Ask HN: What do you use to Unit Test your Web app? - aik

I've been working on a web-app with a team for the past 2 years, and we are trying to move into a fully continuous integration model.  Currently we have no unit tests - however our app is fully tested and we have a good amount of happy live clients.  We are at a point where it's becoming increasingly important that we maintain a well working system with each update.<p>- I'm curious what test harness you would recommend?
- For a web-app, what exactly do you test and what do you skip?
- How do you structure the tests?  Do you break it into separately testing the UI, data objects, helper classes, etc. - or do you do functional testing and just test specific features?
- Do you unit test your web app?  Why, why not?<p>Our app is (unfortunately) in ASP.net/C#, but runs well and development has been quick.<p>I would appreciate any feedback.
======
AmberS
NUnit is a MUST. I wonder why you say unfortunately. I realize it's not the
most popular thing on the HN block but if you're not proud of your codebase,
it's never going to work.

______

* REQUEST: In the thread, what framework and language is the team's web app written in? Rely only on the thread for these.

Rows of locating words and elements
______

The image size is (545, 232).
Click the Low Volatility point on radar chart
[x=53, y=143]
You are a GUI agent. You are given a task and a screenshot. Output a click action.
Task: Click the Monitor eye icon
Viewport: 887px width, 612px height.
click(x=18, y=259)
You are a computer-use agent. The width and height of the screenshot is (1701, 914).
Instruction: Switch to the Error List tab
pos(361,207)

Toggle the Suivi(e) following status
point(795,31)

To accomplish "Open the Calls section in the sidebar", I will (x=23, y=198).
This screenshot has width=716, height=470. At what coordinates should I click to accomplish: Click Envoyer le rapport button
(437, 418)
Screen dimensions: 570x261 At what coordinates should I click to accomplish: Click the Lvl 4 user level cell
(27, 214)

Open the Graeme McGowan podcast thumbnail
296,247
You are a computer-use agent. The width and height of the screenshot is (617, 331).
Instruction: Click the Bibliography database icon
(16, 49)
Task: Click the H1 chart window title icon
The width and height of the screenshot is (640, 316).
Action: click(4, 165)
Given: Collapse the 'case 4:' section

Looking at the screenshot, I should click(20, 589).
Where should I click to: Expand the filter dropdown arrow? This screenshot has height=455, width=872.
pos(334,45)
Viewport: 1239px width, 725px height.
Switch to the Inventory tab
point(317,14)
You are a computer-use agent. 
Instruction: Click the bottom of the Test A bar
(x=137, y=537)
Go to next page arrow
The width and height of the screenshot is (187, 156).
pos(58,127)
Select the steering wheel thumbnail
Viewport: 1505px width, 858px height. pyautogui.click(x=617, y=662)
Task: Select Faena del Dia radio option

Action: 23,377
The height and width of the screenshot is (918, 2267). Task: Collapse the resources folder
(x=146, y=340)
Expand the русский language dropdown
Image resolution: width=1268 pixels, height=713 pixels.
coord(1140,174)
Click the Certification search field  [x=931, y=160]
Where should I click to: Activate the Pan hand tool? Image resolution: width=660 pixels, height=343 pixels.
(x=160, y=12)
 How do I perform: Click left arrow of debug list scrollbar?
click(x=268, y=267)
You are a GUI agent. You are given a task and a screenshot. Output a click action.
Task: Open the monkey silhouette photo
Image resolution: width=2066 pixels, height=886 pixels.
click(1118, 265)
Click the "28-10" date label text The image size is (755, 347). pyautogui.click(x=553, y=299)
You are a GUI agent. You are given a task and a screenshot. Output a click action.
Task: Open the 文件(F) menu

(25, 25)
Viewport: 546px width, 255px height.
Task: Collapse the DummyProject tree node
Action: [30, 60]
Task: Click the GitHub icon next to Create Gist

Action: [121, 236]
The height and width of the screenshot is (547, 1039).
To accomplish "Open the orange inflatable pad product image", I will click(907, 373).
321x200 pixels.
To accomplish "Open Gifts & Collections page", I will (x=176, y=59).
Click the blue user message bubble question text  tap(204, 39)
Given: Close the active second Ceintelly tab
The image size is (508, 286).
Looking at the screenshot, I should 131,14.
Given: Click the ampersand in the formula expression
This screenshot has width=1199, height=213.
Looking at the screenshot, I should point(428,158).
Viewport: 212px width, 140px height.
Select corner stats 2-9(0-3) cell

______

* EXERCISE RESULT: ASP.net/C#